In una lettera rivolta a tutti i Ministeri di competenza, Aldo Amoretti, Presidente Associazione Professione in Famiglia, fa il punto sui numeri e sulle condizioni di lavoro che caratterizzano chi si occupa di assistenza agli anziani e a persone non autosufficienti.
I dati dell’Inps dicono che nel 2017 i lavoratori domestici sono 864.526 persone, donne per l’88%, e straniere nel 78,27% dei casi, per il 45,51% registrate come badanti e per il restante 55% come colf.
Il Censis stima in 876mila gli addetti al lavoro domestico completamente in nero, prevalentemente donne, irregolari in quanto a rapporti di lavoro e spesso anche relativamente al titolo di soggiorno in Italia. Siamo anche in presenza di un rilevante invecchiamento della categoria. Tra il 2008 e il 2017 i soggetti ultra 55enni sono passati da 13% a 46%.
Sulla base di tali dati, e sulla crescente domanda di lavoratori domestici, nella lettera vengono prospettate alcune soluzioni. La prima che il governo operi una regolarizzazione di chi è già in Italia, e attivi, inoltre, dei canali sicuri per far entrare nuova manodopera per evadere così l’elevata richiesta.
La secondo proposta riguarda la possibilità, per le famiglie, di detrarre spese di questo tipo. Questo indurrebbe 350-400mila famiglie a regolarizzare rapporti di lavoro sommersi, e avrebbe delle ricadute positive sia in termini di Pil che occupazionali.
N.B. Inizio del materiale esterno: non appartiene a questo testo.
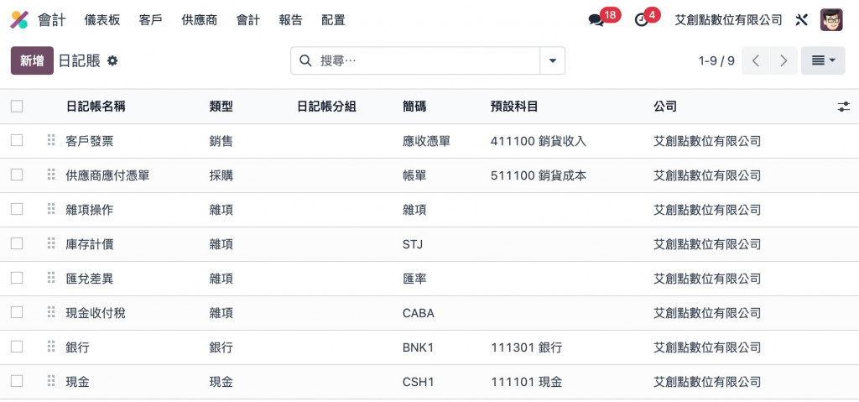This screenshot has height=402, width=859.
Task: Open the 艾創點數位有限公司 company switcher
Action: (728, 20)
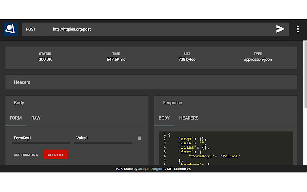Click the request URL field

(x=158, y=29)
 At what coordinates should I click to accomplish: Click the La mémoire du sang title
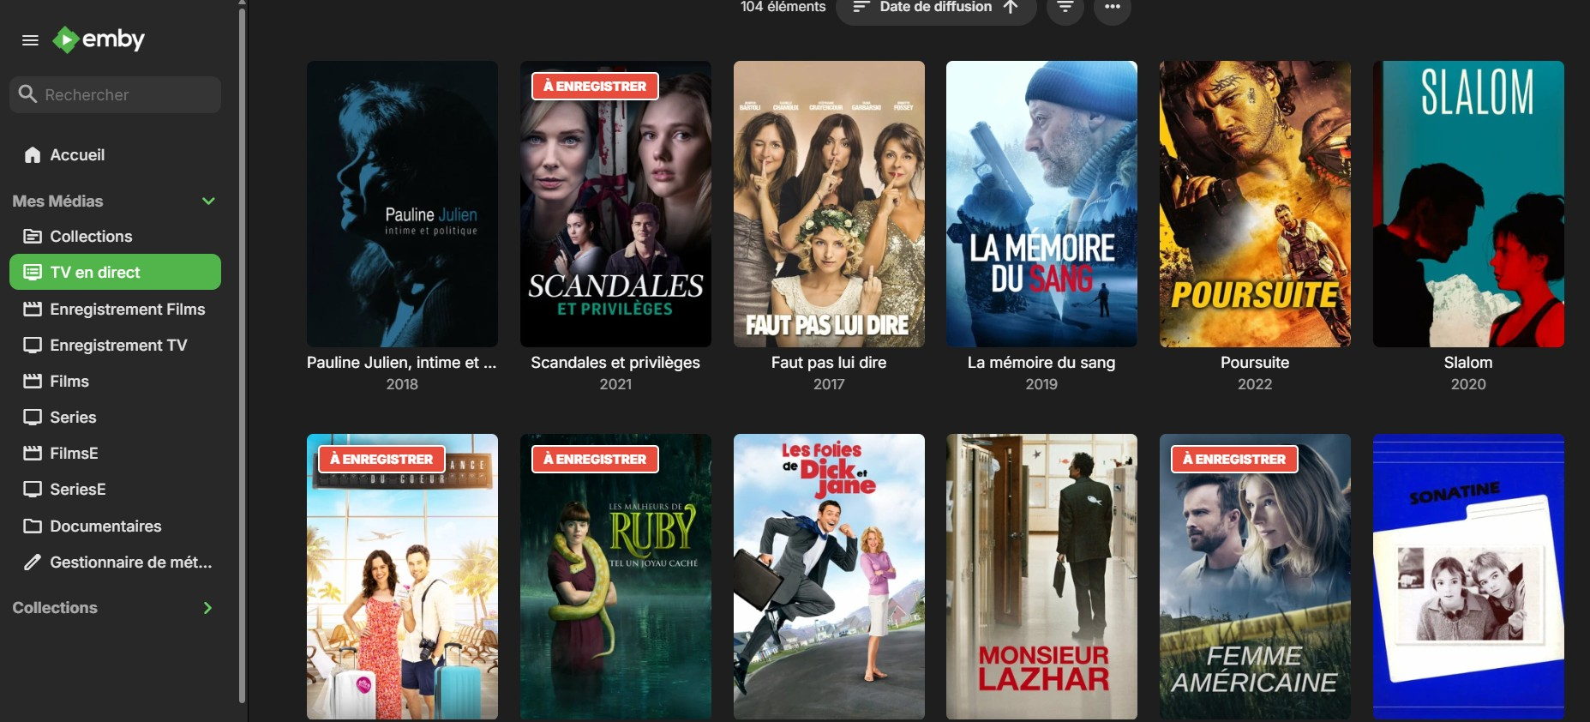coord(1041,363)
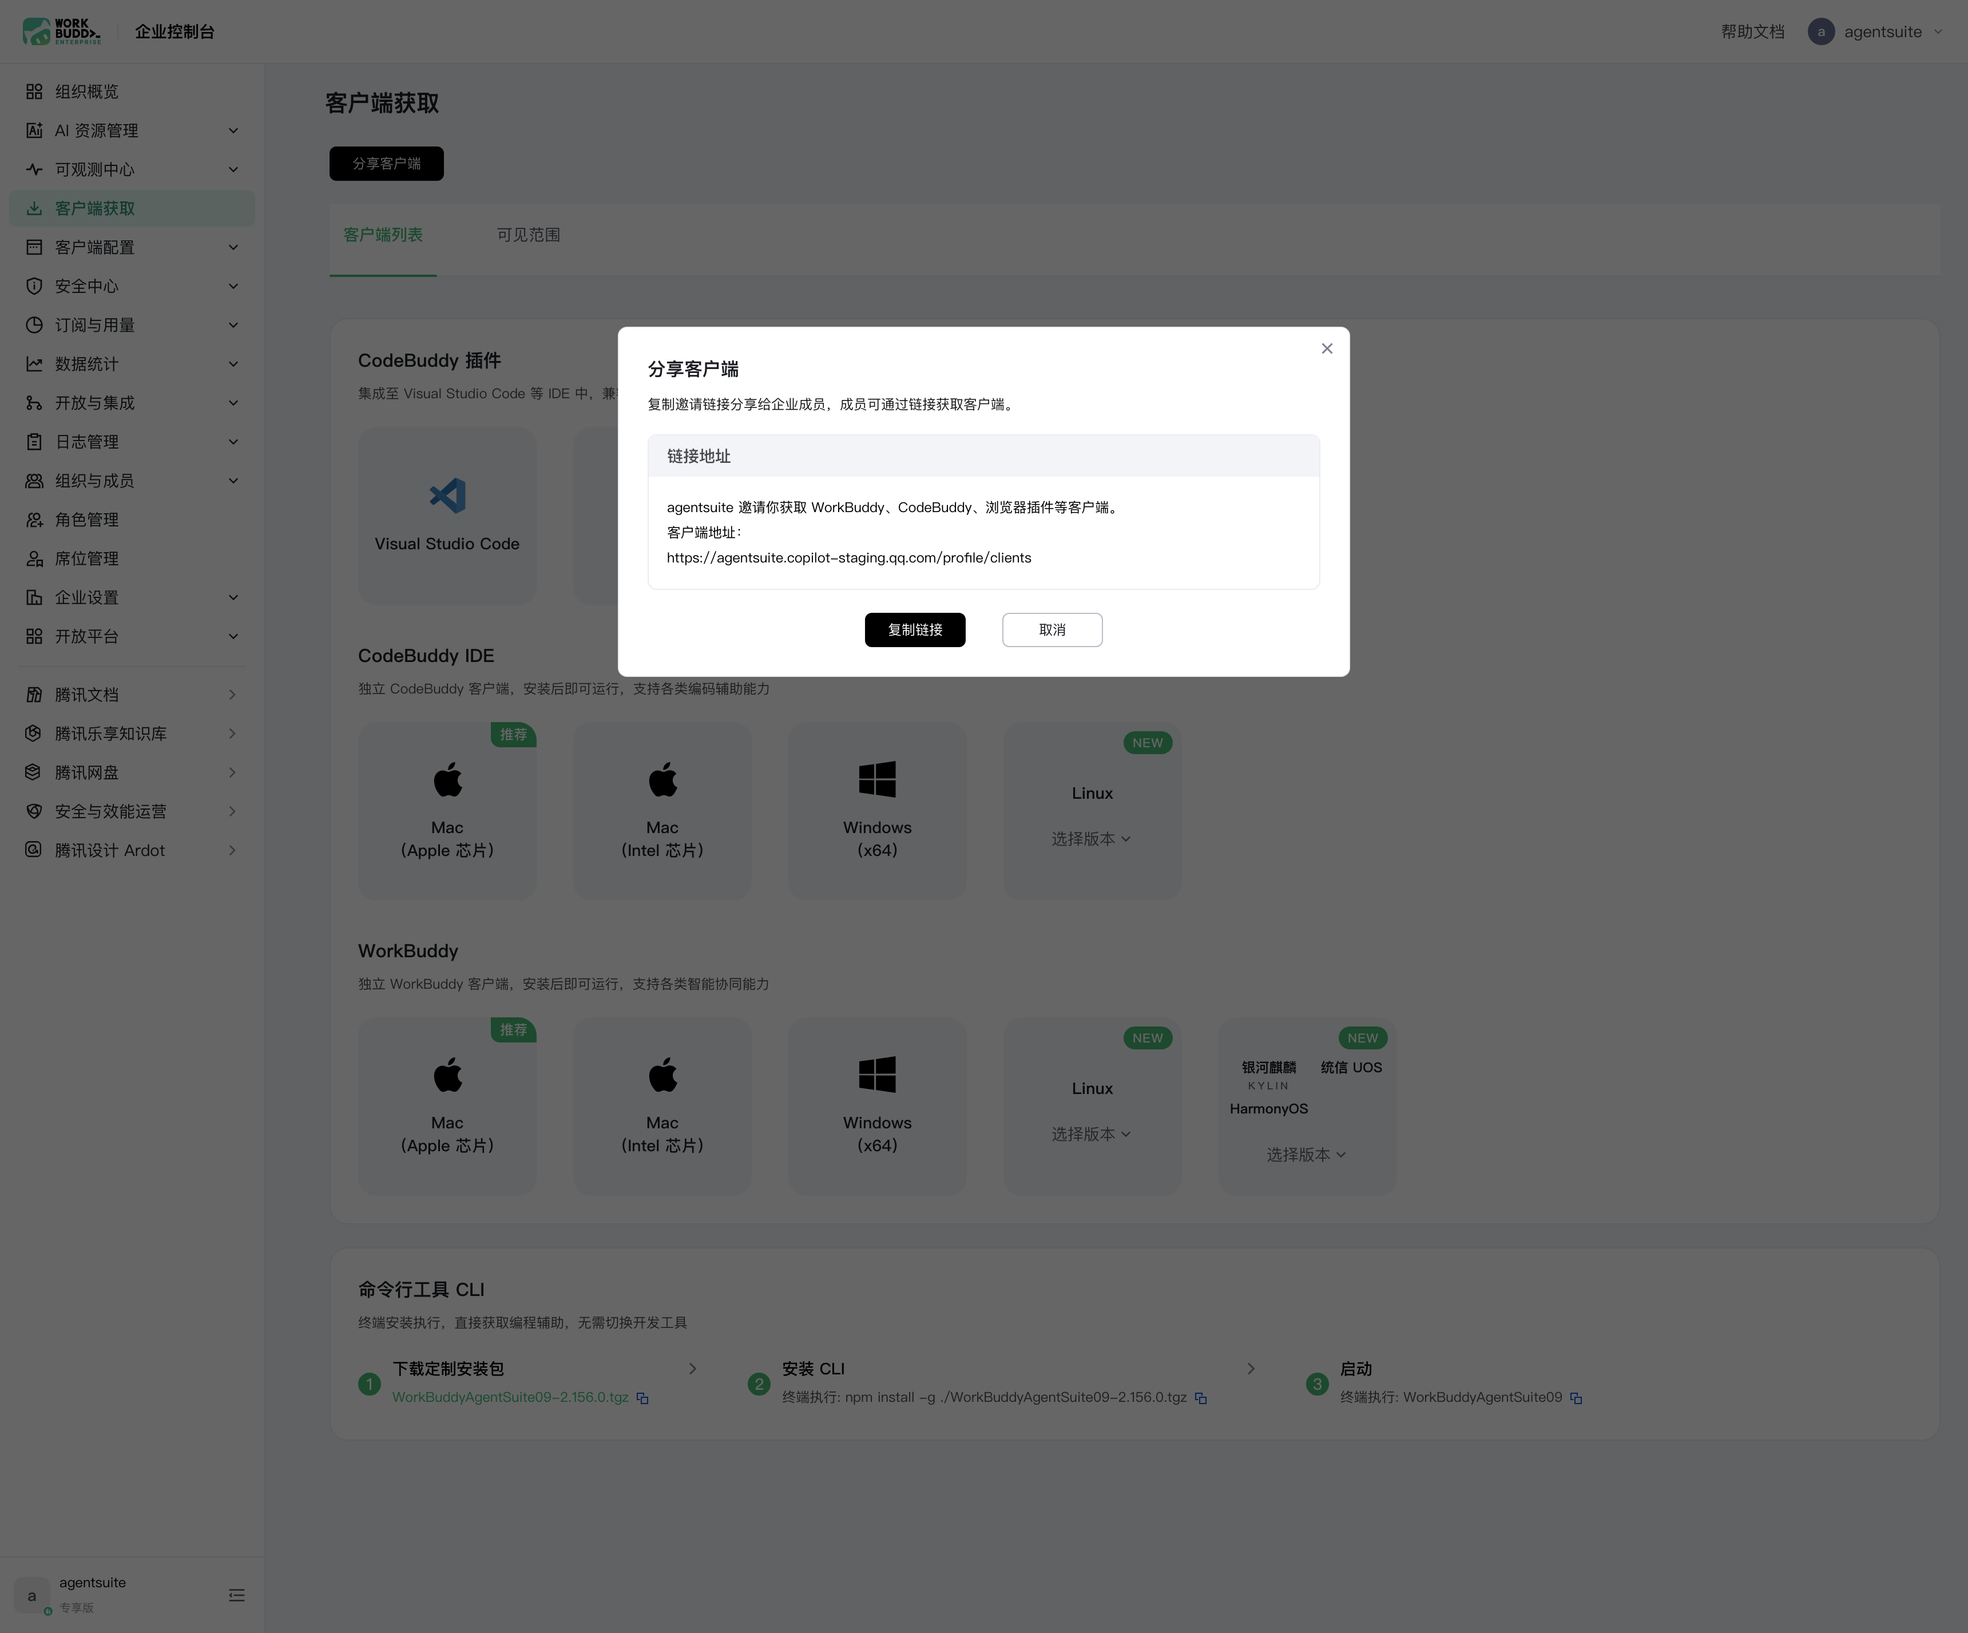Copy the tgz package name icon
Viewport: 1968px width, 1633px height.
click(642, 1398)
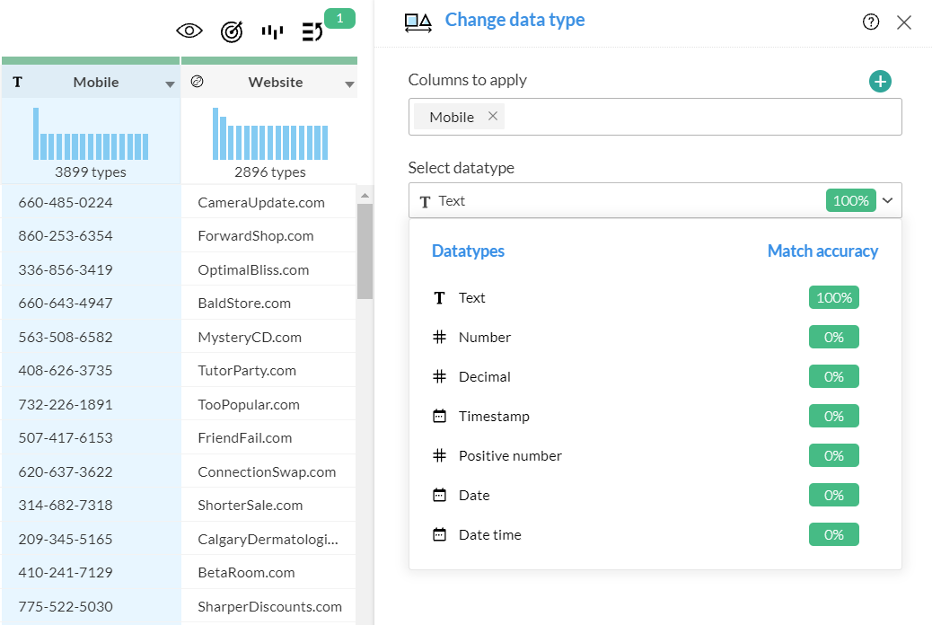Click the Mobile column histogram
This screenshot has width=932, height=625.
[x=91, y=135]
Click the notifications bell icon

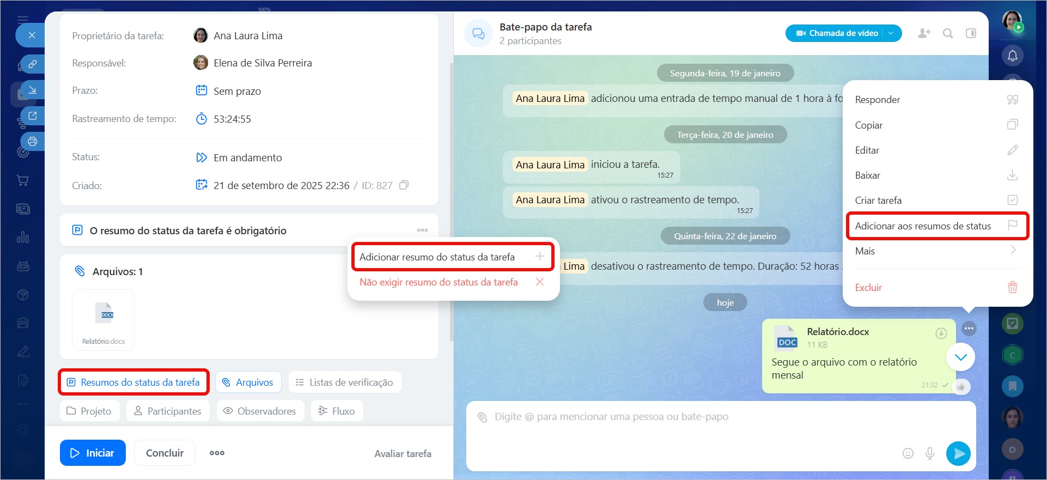[x=1012, y=56]
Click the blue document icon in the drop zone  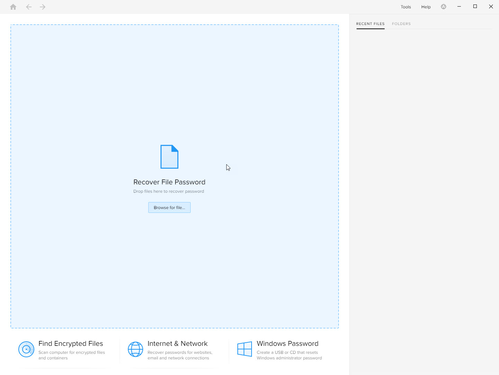(169, 157)
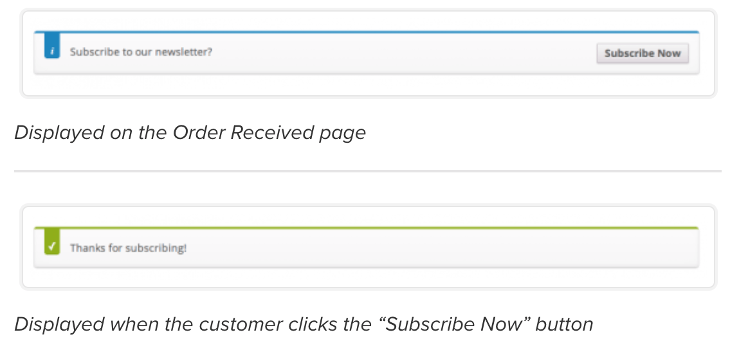Select the "Subscribe to our newsletter?" text

click(x=141, y=52)
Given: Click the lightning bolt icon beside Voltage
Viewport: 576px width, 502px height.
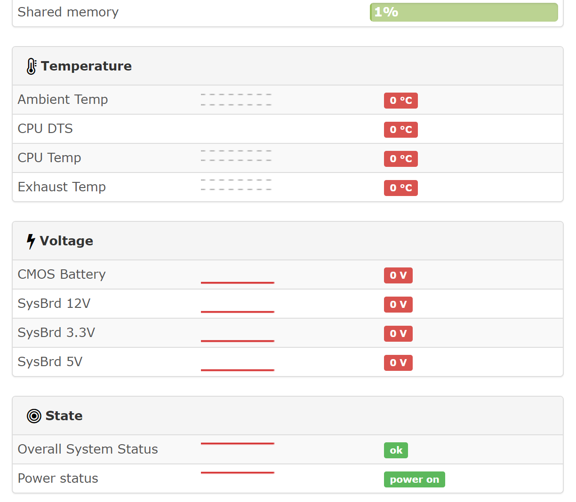Looking at the screenshot, I should [30, 240].
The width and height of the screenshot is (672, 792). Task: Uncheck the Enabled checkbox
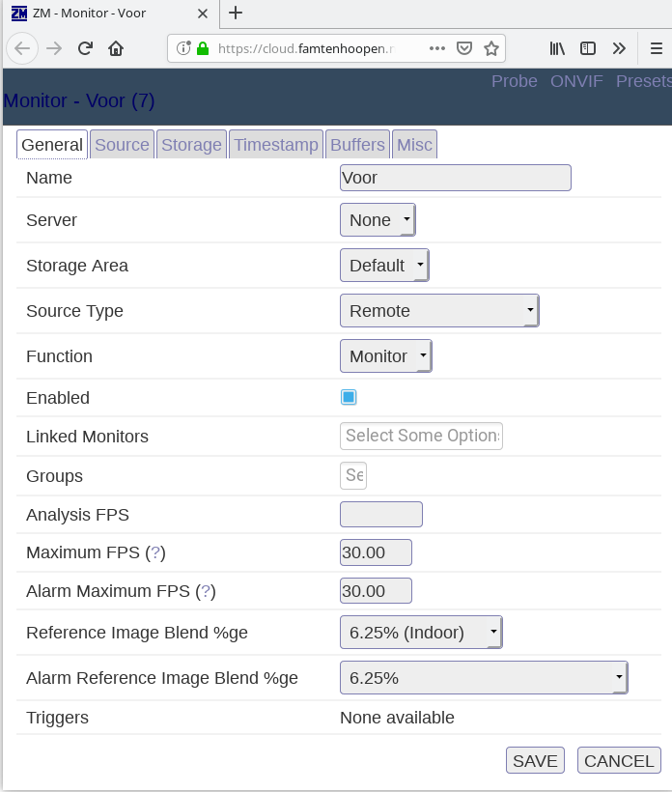click(349, 397)
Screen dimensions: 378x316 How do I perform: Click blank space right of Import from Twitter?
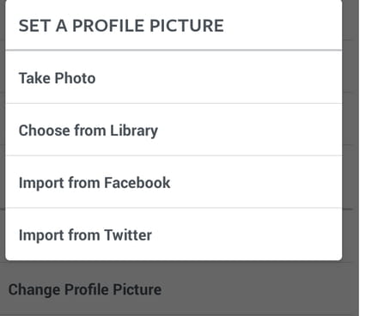click(x=247, y=234)
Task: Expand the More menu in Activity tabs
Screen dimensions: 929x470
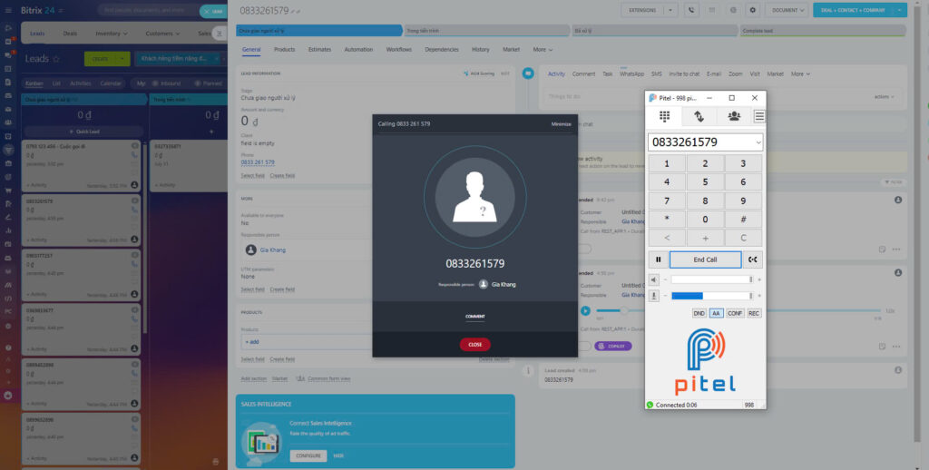Action: coord(800,73)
In questo modo i lavoratori avrebbero la possibilità di versare anche i contributi all’Inps, se inquadrati in regolari contratti di lavoro. Da qui la terza proposta dell’associazione di tornare alla norma (Legge 286/98) che permetteva, ai soggetti interessati di tornare al Paese di origine, rinunciando definitivamente al titolo di soggiorno in Italia, ottenendo da Inps il versamento dei contributi accumulati.